• Activity: Pick out every line of the entries below where "each" occurs, and copy those lines.

• Task data:
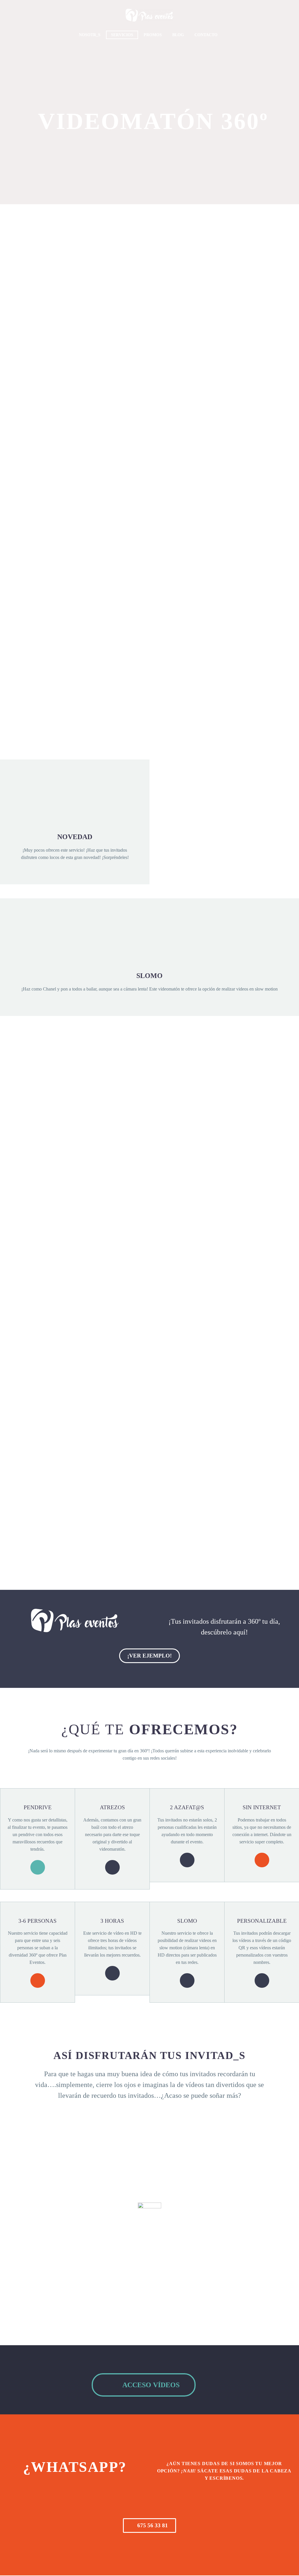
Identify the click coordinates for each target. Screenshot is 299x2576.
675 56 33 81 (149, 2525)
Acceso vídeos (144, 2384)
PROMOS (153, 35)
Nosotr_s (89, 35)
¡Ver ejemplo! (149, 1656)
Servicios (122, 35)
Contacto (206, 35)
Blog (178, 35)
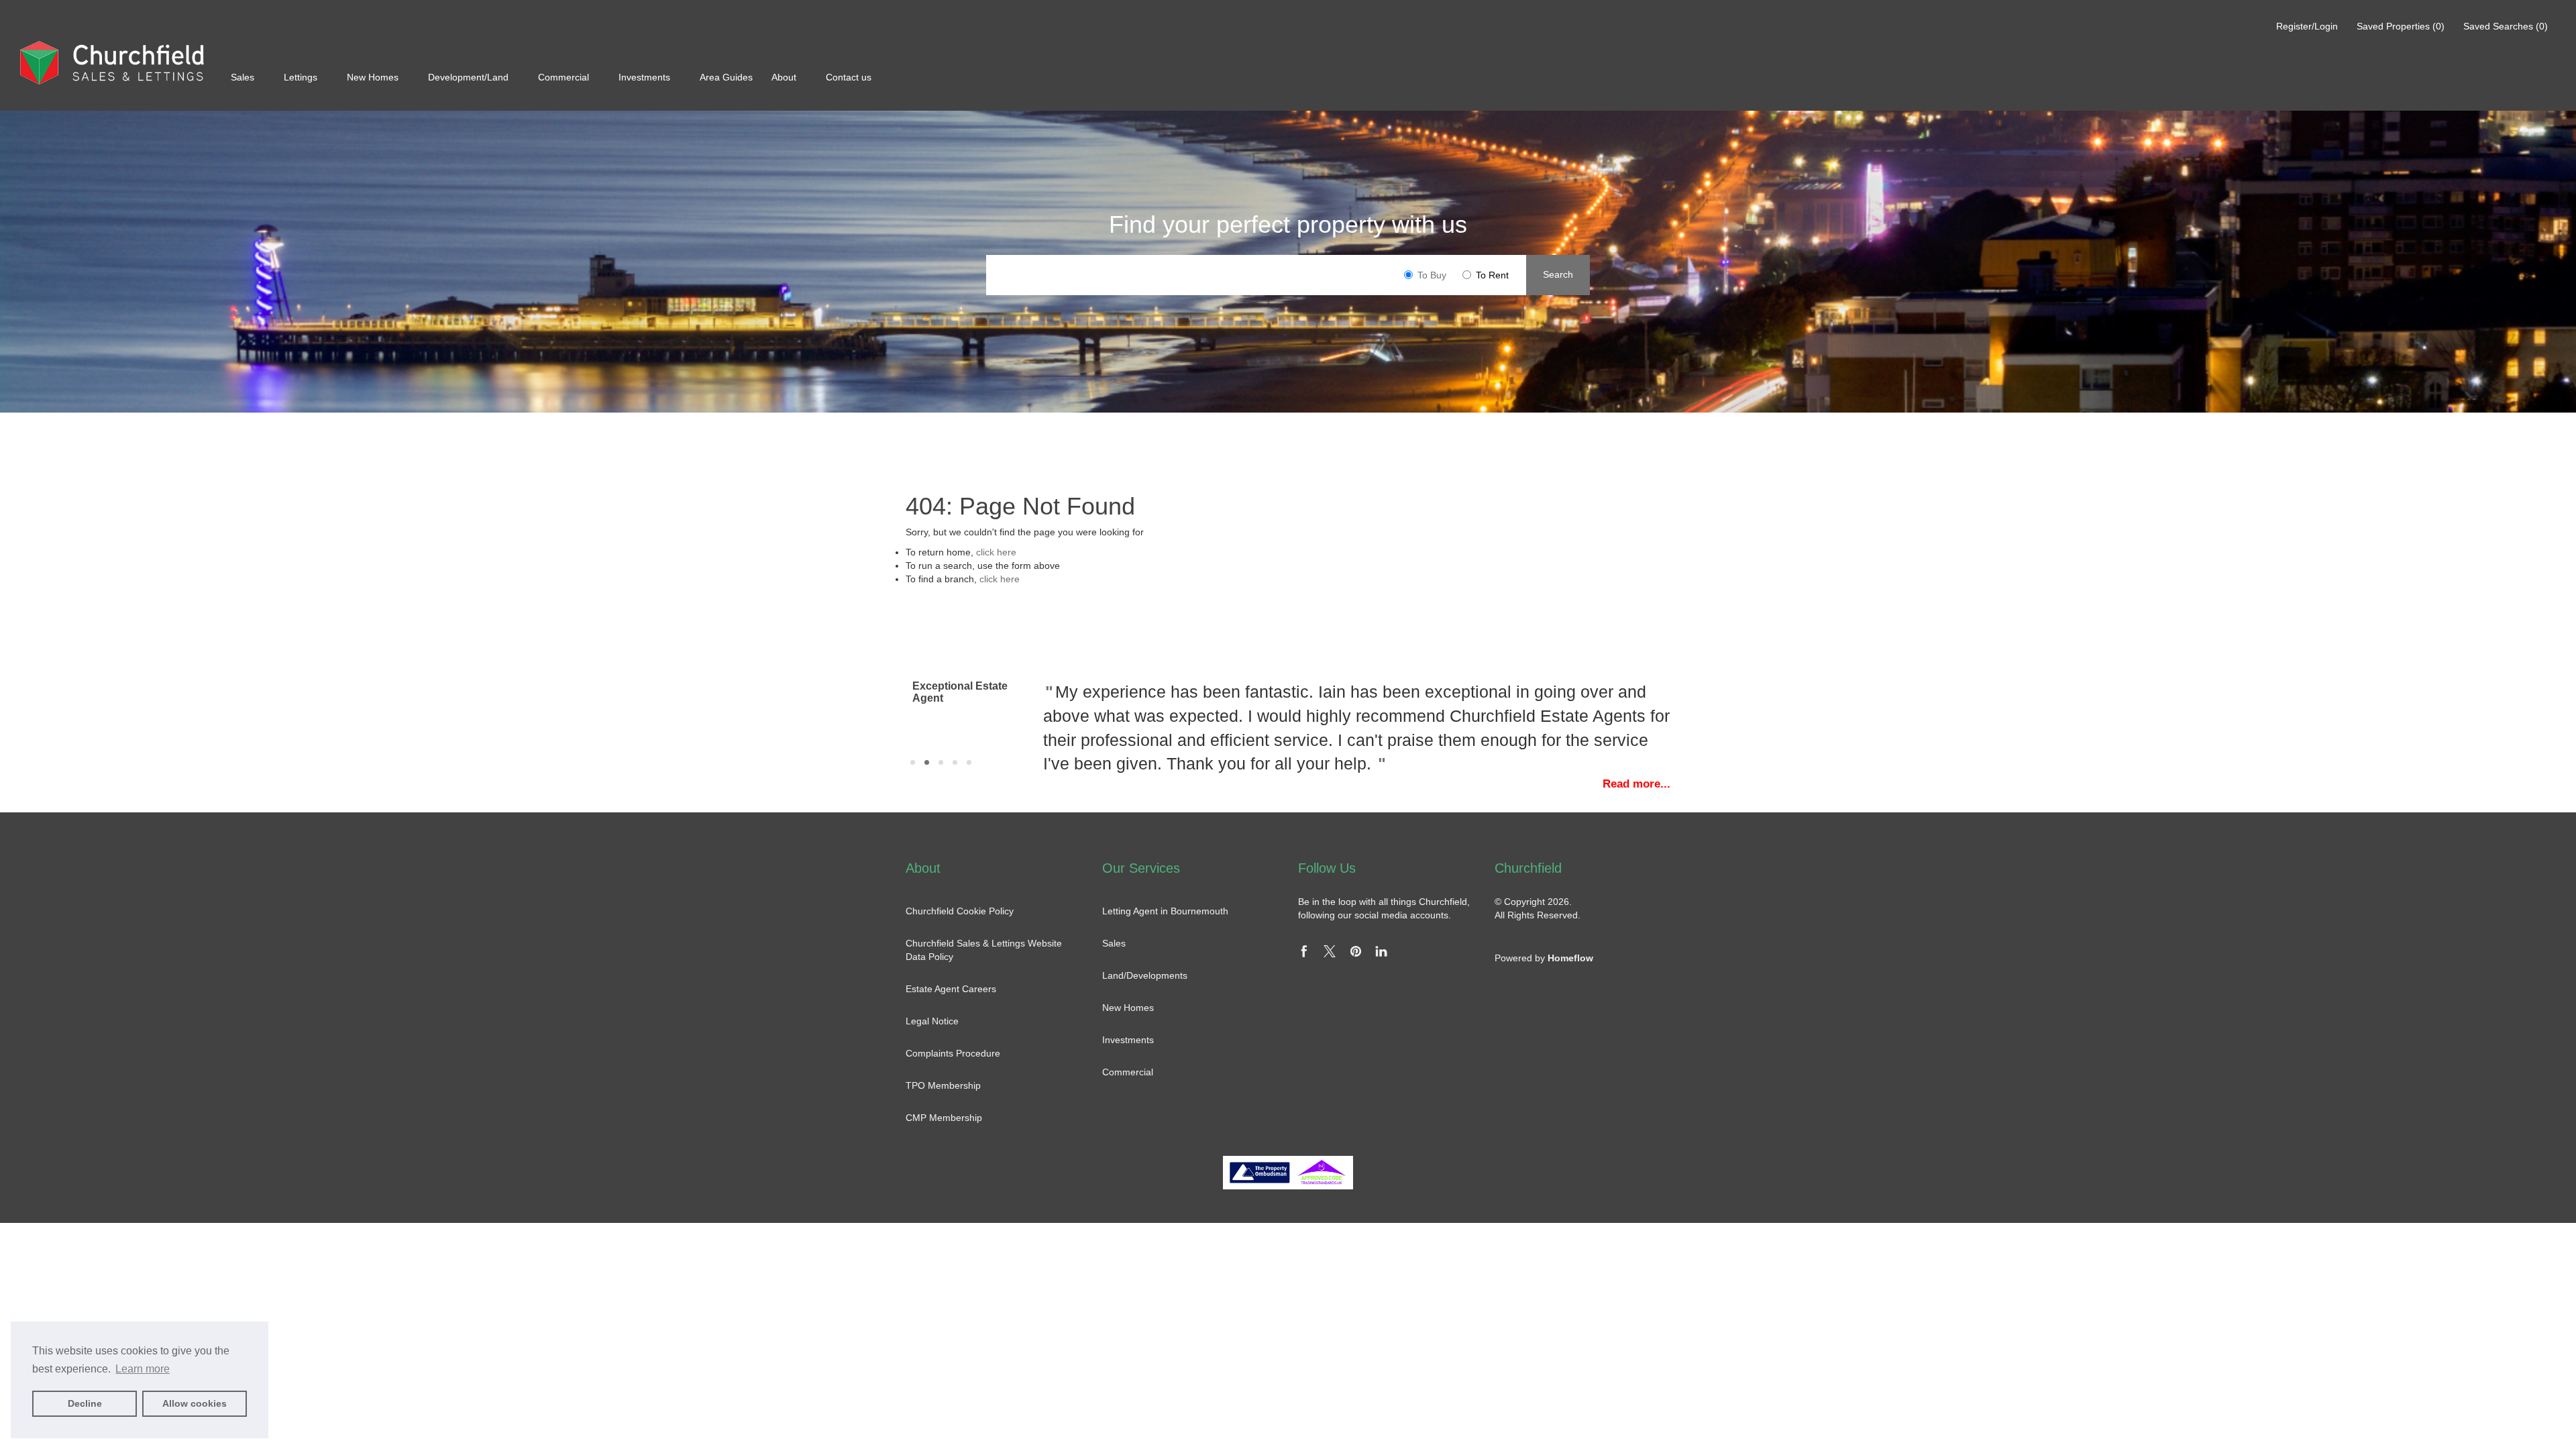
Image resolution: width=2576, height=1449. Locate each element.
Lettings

• Finished exercise:
Identify the click coordinates for each target. Screenshot is 299x2576.
Image resolution: width=2576, height=1449. Locate each element.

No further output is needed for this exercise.